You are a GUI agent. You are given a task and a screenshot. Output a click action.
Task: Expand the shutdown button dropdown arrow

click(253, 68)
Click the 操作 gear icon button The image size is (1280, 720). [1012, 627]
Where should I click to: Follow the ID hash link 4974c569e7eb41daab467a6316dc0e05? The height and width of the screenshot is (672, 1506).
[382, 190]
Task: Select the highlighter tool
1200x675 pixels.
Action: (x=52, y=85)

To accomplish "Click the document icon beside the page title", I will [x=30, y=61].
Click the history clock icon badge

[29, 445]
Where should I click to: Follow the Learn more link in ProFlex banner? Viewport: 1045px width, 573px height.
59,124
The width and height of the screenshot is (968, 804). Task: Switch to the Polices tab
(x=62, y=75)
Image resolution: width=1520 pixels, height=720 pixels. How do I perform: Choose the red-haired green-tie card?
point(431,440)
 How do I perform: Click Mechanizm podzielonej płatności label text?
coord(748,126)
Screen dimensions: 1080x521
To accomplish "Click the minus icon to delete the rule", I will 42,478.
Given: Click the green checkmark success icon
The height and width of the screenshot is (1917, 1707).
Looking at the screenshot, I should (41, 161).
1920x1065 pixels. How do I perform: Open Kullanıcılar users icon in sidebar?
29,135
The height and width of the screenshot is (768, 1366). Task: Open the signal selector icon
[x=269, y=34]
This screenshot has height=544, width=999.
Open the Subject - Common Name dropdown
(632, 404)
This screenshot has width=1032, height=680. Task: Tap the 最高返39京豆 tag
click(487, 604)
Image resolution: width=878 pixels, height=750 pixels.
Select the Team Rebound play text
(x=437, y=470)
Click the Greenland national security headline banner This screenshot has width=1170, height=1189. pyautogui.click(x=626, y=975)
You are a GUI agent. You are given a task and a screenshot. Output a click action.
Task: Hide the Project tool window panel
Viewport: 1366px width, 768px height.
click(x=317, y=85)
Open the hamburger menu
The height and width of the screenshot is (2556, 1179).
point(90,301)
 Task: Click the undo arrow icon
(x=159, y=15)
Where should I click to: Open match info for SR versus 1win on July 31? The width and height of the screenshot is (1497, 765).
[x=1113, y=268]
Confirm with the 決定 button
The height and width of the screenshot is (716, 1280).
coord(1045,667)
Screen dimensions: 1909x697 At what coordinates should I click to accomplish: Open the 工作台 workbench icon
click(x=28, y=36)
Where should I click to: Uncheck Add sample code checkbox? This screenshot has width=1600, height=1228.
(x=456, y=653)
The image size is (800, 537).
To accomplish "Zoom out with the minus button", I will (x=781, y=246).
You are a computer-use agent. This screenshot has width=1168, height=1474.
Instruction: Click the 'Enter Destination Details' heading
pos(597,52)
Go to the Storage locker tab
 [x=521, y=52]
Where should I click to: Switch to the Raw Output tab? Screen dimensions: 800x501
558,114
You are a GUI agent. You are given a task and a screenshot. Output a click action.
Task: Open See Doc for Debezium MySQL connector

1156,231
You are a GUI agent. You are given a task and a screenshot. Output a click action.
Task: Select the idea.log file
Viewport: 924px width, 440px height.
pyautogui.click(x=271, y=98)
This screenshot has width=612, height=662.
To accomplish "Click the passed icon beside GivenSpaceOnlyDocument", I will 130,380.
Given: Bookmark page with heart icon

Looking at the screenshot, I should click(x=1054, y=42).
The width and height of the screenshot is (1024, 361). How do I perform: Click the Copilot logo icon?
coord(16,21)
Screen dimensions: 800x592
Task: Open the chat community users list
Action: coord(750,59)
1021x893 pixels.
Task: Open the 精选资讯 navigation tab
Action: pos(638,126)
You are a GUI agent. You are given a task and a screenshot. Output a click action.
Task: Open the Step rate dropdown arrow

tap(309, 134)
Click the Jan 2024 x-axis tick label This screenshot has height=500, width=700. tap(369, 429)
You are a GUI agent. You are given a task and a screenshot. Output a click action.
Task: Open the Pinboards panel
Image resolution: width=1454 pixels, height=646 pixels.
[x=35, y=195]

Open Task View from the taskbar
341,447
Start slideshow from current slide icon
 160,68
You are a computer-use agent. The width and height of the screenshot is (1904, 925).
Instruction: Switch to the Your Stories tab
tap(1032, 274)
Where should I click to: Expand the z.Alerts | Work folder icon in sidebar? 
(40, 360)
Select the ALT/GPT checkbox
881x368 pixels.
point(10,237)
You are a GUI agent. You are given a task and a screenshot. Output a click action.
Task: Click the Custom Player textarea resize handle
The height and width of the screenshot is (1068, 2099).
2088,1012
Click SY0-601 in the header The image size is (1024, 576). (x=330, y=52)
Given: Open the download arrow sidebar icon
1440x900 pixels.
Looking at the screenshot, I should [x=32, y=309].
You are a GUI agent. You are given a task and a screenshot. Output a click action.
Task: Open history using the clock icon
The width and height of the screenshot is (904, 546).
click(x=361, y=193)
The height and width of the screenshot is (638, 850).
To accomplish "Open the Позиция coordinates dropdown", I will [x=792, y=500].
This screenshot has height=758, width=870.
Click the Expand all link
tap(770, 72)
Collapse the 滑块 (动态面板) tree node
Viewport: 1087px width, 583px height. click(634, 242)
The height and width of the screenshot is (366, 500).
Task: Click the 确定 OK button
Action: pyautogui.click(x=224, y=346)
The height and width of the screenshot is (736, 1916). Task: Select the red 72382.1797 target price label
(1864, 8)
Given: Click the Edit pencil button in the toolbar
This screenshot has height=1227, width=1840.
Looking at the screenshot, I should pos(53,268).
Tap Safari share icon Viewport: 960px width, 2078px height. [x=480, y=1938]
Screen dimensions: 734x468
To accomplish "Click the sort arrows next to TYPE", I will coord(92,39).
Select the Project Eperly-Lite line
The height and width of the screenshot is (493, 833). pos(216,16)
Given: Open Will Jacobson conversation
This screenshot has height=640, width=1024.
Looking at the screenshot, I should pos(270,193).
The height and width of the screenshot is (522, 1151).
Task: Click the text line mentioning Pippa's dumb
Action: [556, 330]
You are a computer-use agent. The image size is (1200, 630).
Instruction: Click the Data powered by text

■ What you should do ■
Every line of the material that holds the word "computer" must be found and copied.

■ Solved exercise ■
You are a computer-use agent. This screenshot has width=1168, height=1474.
You are a computer-use agent. The width and height of the screenshot is (1904, 925).
You are a computer-use agent. The image size is (1200, 630).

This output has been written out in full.